**INFORMATION**
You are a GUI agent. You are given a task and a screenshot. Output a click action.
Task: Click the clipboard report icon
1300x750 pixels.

---

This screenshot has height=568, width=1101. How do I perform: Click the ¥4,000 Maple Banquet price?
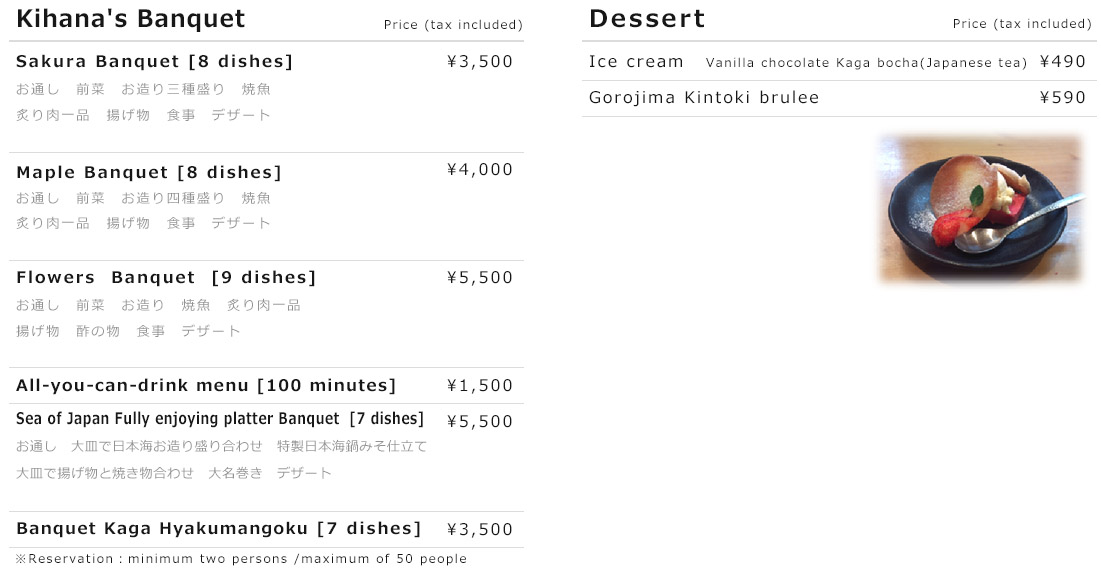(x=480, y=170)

**WHAT IS EXPECTED**
Could you transcribe the entries above word for word, from the line with "You are a GUI" down to the line with "1300x750 pixels.", keeping both?

**ANSWER BELOW**
You are a GUI agent. You are given a task and a screenshot. Output a click action.
Task: Click the clipboard report icon
1300x750 pixels.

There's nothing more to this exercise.